All eyes have already turned to former governor of the state of Minas Gerais, now elected senator, Aécio Neves. Two other politicians from the party’s second generation, i.e. the generation after the founding fathers, were elected governors of their states: Beto Richa, governor-elect of the southern state of Paraná, and Marconi Perillo, elected governor of the midwestern state of Goiás. Richa was the mayor of the capital city of Paraná, Curitiba. His father, José Richa, already deceased, was one of the party’s most influential founding fathers, celebrated for his political savvy. Marconi Perillo is a senator, he has been governor before, and now has defeated the powerful machine of PMDB in his state, running against the party’s boss Íris Resende. Resende was publicly and strongly supported by President Lula. The president deeply resented Perillo’s role in the Senate as a fierce opponent to himself and his government. He played a strong role accusing Lula of direct participation in the scandal of political corruption known as “mensalão”. The scandal negatively marked Lula’s first term. It involved monthly payments to parties in Congress to buy their allegiance to the government.
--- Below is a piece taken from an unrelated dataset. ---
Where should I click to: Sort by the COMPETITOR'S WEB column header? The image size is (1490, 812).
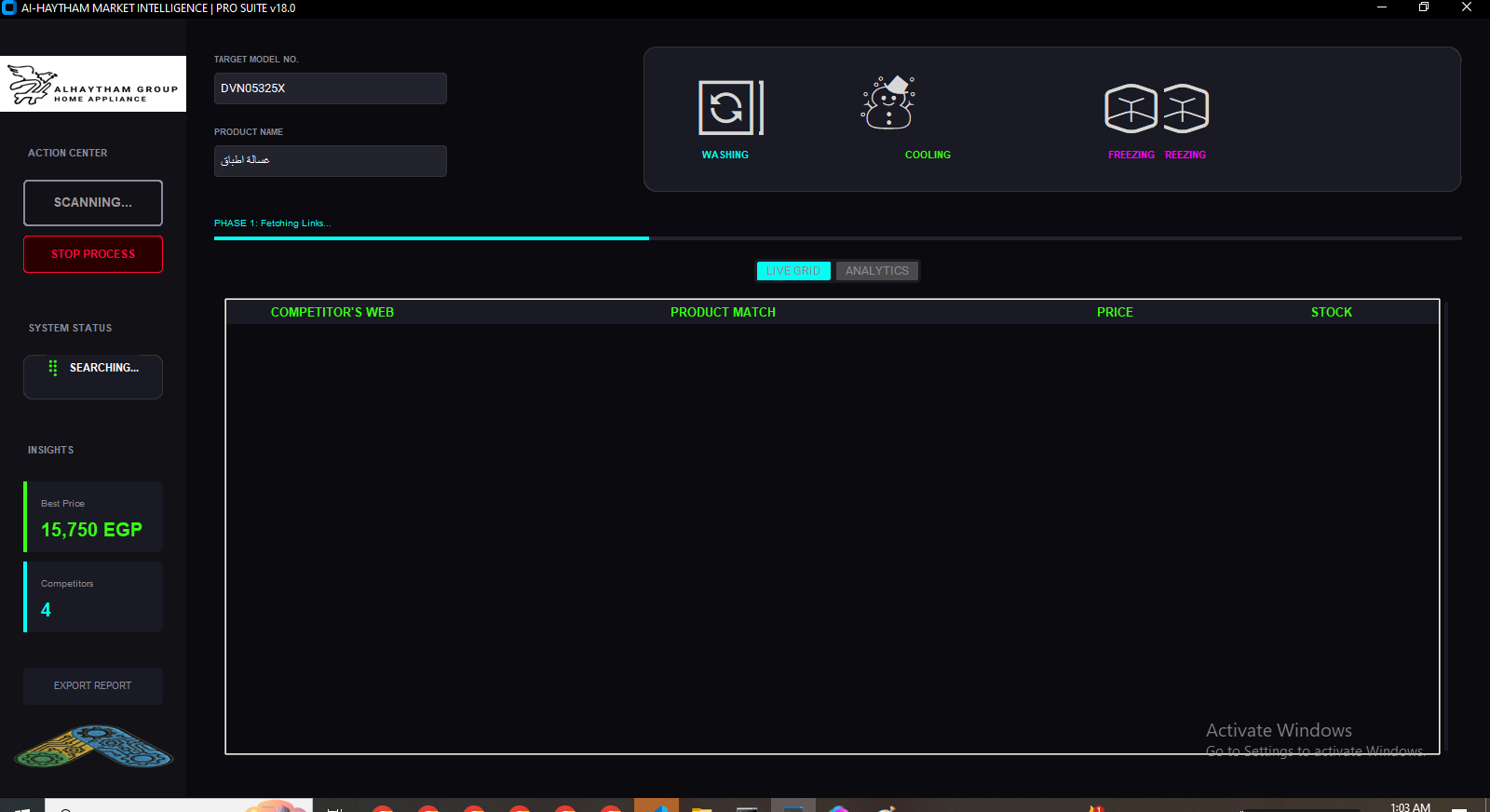[332, 313]
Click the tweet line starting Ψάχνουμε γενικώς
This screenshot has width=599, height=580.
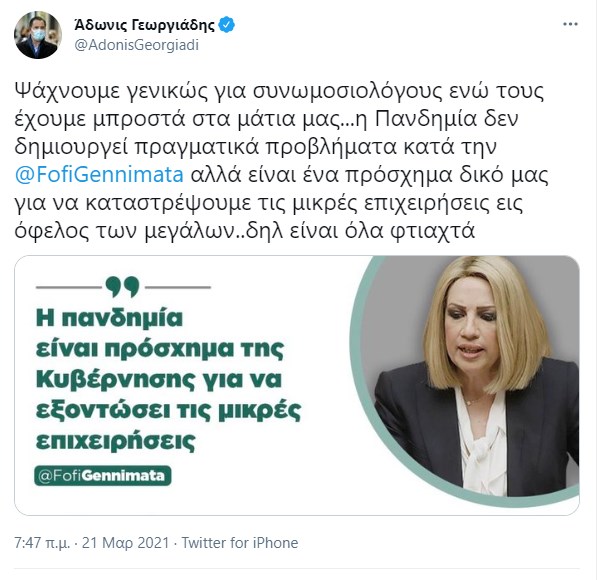click(x=279, y=92)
It is under judicial review and there are 40 former members of Lula’s government and PT officials being prosecuted, among them the still influential, former party Secretary-General and Lula’s first Chief of Staff, José Dirceu.
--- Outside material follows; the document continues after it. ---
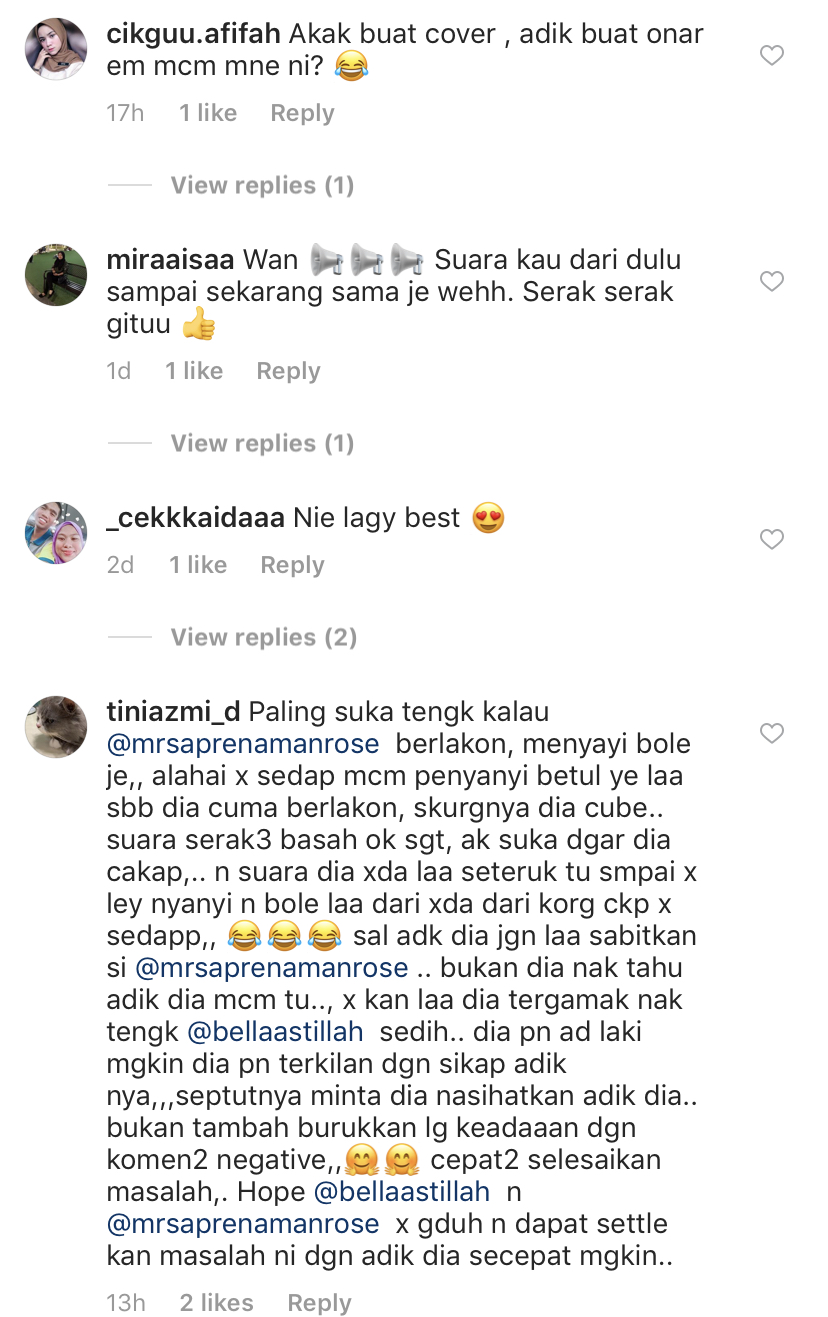Expand View replies (1) under miraaisaa

262,443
Both PT and PSDB are on the verge of a power transition and will also experience a process of power diffusion. For PT, the transition and diffusion of power will take longer, because Lula will continue to hold most of the power and influence in the party and outside it. For PSDB, transition and diffusion will move faster. First there will be a transition of power from São Paulo’s leadership towards Aécio Neves. He will clearly attract the majority of the Party’s active forces, that see him as their best bet for 2014. Although Neves will likely be the major political attractor within the party, power will also be more decentralized, and we should expect Richa, Perillo, the new governor of Minas Gerais, Antonio Anastasia and other emerging social democrat leadership to become more influential and to have a stronger voice in the party’s decisions. Power will become more diffused within the party.

The first presidential election without Lula as a candidate will cause major waves of change. It wouldn’t be an exaggeration to put up an alert for a political tsunami. Large tectonic plates under the ground of Brazil’s two major parties are already shifting and moving. These undercurrents are likely to generate several waves that will deeply change the parties’ landscape and the political environment. The unlikely scenario will be one of continuity and stability. How strong and how deep change will be it remains to be seen. But a substantial amount of change should be expected. As one says: “shift happens”.